Anger seared her chest for one blazing moment. And then it flamed out, leaving genuine laughter. He couldn’t score a hit because he couldn’t even see who she was. He’d never known her. They’d fucked, sure. A decade ago. But the real her, the person with hopes and dreams, the woman capable of love—she’d saved that woman for Henry and Jay.

“I feel sorry for you, Adam.” What a fucking wasted life. Years since they’d broken up, and he couldn’t think of anything better to say to her than you should’ve stayed with me . “You’re so obsessed with what you don’t have that you ignore all the wonderful things you do have.”

Jesus did that feel good. He gaped at her, his mouth flopping uselessly, with no smart comeback for the truth she’d delivered. What she wouldn’t give to see—

The truth swung into her face like a semi jackknifed on a snowy highway. That’s what I need to say to Dad.
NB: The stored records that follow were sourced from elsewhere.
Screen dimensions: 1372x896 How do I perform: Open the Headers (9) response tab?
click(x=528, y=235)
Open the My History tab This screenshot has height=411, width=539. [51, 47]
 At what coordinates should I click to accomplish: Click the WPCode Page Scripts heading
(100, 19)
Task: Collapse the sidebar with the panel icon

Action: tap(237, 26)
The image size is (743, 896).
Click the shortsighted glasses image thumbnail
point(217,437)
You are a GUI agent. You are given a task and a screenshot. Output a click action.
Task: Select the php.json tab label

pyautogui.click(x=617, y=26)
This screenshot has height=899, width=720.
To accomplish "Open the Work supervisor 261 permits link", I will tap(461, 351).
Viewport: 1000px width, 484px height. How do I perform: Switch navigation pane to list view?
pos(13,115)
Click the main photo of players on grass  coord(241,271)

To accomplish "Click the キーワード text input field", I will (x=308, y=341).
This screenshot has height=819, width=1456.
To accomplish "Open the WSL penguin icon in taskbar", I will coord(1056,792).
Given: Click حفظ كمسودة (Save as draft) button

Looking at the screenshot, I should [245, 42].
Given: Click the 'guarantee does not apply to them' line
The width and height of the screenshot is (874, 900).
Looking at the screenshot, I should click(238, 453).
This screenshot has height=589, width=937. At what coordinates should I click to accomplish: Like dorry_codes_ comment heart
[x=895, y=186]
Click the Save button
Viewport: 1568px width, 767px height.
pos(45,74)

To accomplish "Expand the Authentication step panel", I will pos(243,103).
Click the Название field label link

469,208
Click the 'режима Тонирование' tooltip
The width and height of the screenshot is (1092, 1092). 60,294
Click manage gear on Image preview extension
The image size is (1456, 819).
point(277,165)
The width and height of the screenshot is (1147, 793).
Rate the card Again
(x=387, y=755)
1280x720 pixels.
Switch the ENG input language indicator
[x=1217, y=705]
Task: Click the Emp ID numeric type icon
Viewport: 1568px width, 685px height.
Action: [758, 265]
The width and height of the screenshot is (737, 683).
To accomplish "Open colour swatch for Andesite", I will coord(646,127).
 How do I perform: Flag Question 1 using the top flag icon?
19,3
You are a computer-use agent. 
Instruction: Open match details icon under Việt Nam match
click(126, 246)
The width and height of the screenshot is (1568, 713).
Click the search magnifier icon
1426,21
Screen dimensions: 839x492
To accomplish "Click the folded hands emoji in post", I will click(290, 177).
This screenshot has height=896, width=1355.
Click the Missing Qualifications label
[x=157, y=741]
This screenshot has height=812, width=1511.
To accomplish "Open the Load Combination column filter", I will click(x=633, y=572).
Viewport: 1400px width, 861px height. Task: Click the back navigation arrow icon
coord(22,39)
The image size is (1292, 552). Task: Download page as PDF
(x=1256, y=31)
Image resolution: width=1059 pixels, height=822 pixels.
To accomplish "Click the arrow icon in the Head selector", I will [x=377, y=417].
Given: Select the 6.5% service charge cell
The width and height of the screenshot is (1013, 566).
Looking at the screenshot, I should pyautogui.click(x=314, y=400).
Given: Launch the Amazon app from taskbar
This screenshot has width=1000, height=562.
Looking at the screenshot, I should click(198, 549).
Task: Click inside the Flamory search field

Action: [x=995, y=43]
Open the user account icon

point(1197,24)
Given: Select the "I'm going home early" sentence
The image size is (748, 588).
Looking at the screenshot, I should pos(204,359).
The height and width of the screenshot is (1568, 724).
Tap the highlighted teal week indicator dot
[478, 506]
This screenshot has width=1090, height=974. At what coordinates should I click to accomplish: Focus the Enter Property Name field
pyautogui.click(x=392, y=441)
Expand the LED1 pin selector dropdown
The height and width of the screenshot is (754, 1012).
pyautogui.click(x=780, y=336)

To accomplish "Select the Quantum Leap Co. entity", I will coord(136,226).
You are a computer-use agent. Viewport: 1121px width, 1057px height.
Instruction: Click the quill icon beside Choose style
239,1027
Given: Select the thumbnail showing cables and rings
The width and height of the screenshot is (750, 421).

Adam and his bullshit were a convenient target, but he was nothing to her, and his opinions were even less. Her swirling anger belonged to a bigger problem. Another man who’d grown bitter and smug, who sniped at her just to satisfy his own need to feel better about himself. A man whose words could still hurt her as long as she kept letting them.

“Sorry about that.” Wade stepped back into the room. “Sounds like strep throat. I miss anything?”

Only a decision that had been brewing for a decade. Somehow on this trip, she absolutely needed to go home.